C’era voluto ogni più piccolo frammento di forza e di coraggio da parte di Caramon anche soltanto per avvicinarsi al Bosco di Shoikan. Così, riuscì ad avvicinarsi a esso più di quanto qualsiasi altro essere umano aveva mai fatto senza avere su di sé alcun talismano che permettesse di accedervi senza pericolo. Adesso si trovava davanti a quegli alberi scuri e silenziosi, tremando e sudando e cercando d’indursi a fare un altro passo.

«La morte mi attende là dentro,» mormorò fra sé, leccandosi le labbra secche. «Ma che differenza può mai fare? Ho affrontato la morte cento e più volte!». Stringendo ancor più nella mano l’elsa della spada, spinse una volta ancora avanti il piede.

«No, non morirò!» gridò alla foresta. «Non posso morire. Troppo dipende da me. E non saranno... non saranno degli alberi a fermarmi!»

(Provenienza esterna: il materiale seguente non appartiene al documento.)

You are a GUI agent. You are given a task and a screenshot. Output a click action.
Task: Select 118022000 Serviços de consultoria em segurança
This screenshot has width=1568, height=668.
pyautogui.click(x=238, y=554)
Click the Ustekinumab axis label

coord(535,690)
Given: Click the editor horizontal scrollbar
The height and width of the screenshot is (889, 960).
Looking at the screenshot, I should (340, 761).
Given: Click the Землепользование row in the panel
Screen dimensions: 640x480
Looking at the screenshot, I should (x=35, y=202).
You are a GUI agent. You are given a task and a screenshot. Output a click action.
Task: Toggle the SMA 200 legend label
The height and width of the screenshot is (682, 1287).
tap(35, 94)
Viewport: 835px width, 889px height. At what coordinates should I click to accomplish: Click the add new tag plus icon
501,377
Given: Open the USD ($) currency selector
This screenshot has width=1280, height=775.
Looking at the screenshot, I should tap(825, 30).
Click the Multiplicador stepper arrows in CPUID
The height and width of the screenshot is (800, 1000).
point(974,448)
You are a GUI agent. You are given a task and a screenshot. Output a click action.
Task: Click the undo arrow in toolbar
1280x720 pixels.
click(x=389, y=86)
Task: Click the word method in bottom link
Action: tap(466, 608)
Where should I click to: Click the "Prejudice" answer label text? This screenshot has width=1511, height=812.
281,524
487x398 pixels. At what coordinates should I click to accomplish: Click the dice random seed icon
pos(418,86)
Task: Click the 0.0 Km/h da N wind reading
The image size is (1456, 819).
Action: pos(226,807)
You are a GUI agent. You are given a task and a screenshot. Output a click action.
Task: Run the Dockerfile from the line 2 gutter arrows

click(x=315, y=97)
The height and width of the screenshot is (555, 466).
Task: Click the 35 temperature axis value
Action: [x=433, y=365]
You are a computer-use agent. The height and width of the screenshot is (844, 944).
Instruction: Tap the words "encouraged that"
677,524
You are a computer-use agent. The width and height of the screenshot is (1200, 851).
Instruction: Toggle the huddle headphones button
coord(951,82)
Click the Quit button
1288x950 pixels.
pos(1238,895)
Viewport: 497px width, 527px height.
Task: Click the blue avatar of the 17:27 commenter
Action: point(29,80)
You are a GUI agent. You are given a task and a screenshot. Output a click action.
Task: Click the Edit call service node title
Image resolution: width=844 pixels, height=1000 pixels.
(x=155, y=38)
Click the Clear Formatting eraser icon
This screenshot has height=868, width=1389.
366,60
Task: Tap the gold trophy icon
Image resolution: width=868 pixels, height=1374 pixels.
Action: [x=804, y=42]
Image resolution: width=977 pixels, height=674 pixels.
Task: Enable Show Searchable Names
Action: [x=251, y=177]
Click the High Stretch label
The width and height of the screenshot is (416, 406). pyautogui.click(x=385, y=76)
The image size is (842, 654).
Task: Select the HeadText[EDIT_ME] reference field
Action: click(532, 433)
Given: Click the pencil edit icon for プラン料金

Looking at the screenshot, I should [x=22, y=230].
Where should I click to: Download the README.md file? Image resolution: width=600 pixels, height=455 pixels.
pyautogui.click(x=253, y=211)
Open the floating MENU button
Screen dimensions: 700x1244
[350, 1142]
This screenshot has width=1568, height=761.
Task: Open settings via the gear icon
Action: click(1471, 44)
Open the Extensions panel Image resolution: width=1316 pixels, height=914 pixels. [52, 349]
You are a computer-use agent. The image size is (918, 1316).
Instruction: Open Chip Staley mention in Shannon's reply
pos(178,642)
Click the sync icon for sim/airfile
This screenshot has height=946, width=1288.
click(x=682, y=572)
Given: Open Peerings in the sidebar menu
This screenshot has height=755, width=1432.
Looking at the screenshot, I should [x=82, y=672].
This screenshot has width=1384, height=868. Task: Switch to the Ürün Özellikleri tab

Spinse avanti anche l’altro piede.

«Ho camminato in luoghi più bui di questo,» continuò a parlare in tono di sfida. «Ho percorso la Foresta di Wayreth. Ho attraversato Krynn quando stava morendo. Ho visto la fine del mondo. No,» aggiunse con fermezza, «questa foresta non contiene nessun terrore che io non possa superare.»

Detto questo, Caramon si fece avanti ed entrò nel Bosco di Shoikan.

Si trovò subito immerso in una tenebra perenne. Per lui fu come trovarsi di nuovo nella Torre, quando l’incantesimo di Crysania lo aveva accecato. Soltanto, che questa volta era solo. Il panico lo ghermì. C’era vita all’interno di quella oscurità! Una vita empia, orribile, che non era affatto una vita ma una morte vivente... I muscoli di Caramon s’infiacchirono. Cadde carponi, singhiozzando e tremando per il terrore.

«Sei nostro!» bisbigliarono le voci sommesse e sibilanti. «Il tuo sangue, il tuo calore, la tua vita! Sono nostri! Nostri! Avvicinati ancora di più. Portaci il tuo dolce sangue, le tue calde carni. Abbiamo freddo, freddo, al di là di ogni sopportazione. Avvicinati, avvicinati di più.»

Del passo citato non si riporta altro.